Skating has also provided some skaters of colour with a COVID safe activity during a pandemic that is disproportionately infecting and killing Black and Brown Americans at disturbingly high rates. Being forced to isolate for the safety of her family is what made Mala Muñoz, content creator and host of Locatora Radio, dust off her skates after years of not using them.
“For me, safety is really important because I live with my grandparents. I cannot be fucking around,” she says during our Zoom call, referring to the higher risks of severe illness for elders infected by the virus.
The LA-born and raised Chicana says she grew up skating and going to birthday parties at skating rinks but stopped right before college when everything in her life as a young Latina pivoted towards securing a career — a reality that is familiar to many children in immigrant and low-income families. For Black and Brown communities, engaging in activities simply for  pleasure can feel wrong or even shameful when their families are suffering from economic inequality and oppression. This leads to many young POC adults prioritising their careers  and pushing leisure aside. 
“I stopped because if it's not getting you awards and accolades, not getting you into college, not a future career prospect, then why keep doing it?” she says. “I felt very discouraged from having fun and pursuing different types of hobbies like [skating].”
Now, Muñoz is learning to embrace feeling unapologetic joy through skating, acknowledging how Black skating culture has allowed her to feel like there is nothing wrong with dedicating time to leisure, although she had been taught otherwise. “I can be a grown woman and writer with a business and a podcast, all of these things while fucking around on my skates,” she says. “I can learn new tricks and make new friends just because — and that’s fine.”

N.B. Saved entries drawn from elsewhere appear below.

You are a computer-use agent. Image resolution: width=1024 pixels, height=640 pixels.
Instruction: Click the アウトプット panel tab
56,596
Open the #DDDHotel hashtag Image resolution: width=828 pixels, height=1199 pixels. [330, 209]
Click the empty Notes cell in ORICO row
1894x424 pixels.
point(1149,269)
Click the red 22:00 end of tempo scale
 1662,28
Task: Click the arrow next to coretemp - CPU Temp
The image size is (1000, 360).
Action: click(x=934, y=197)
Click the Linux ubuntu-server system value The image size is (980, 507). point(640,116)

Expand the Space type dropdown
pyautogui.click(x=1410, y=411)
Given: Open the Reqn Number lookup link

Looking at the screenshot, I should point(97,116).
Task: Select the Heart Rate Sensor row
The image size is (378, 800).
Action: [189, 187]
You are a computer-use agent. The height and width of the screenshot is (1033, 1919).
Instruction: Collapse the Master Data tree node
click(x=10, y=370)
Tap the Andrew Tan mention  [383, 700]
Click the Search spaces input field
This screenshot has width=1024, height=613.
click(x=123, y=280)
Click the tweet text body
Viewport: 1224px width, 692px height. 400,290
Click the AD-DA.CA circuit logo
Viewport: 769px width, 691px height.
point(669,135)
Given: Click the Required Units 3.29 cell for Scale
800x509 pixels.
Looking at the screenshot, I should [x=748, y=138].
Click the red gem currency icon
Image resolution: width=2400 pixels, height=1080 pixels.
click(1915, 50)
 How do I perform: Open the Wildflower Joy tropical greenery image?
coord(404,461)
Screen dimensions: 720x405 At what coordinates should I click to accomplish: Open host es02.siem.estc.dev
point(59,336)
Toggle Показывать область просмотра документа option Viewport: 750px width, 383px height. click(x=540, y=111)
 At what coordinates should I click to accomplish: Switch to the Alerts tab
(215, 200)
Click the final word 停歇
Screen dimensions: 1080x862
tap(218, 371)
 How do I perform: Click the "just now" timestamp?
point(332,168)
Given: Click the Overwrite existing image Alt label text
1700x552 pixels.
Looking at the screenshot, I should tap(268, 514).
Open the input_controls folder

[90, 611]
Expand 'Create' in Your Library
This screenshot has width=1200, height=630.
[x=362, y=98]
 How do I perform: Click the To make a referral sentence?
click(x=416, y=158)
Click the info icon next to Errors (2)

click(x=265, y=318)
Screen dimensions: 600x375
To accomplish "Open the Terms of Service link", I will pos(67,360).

Skate culture is embedded in the past and present of Black and Brown communities and these women are looking to keep it alive in the future. With Club Butter Roll, Collado says part of her purpose is capturing the culture that seems to be fading following the closure of so many skating rinks. “At the time [when I began Club Butter Roll], all the rinks had just closed down. So, it was almost like I was falling in love with something that was dying” she says. She’s now focusing on opening up a shop in Brooklyn through community investments. She will also be paying homage to some rinks that have closed in New York City, like the Bronx’s Skate Key, by selling merch. Muñoz says her Instagram posts have been inspiring some of her followers to skate as well. “Podcast listeners and Instagram followers had me in their skate videos… and they're posting their progress,” she says.  
Ultimately, for women of colour, the policing of one’s body comes in many different forms — and reclaiming skating culture can be cathartic and liberating. “There are moments where it doesn't feel real... It feels so good,” Collado says when discussing what it’s been like to curate her platform’s skating events, which are held mostly in Brooklyn. People come up to her and tell her they traveled from other nearby places just to skate—some said they hadn’t done this in 15 to 20 years. 
Ruiz says that it’s brought her joy to see the sense of community this sport has built among women of colour — even when they have to stay six feet apart. “We have this love for skating and community and yes, even though we're in a pandemic, we are able to skate at a distance and enjoy ourselves while listening to the same music.”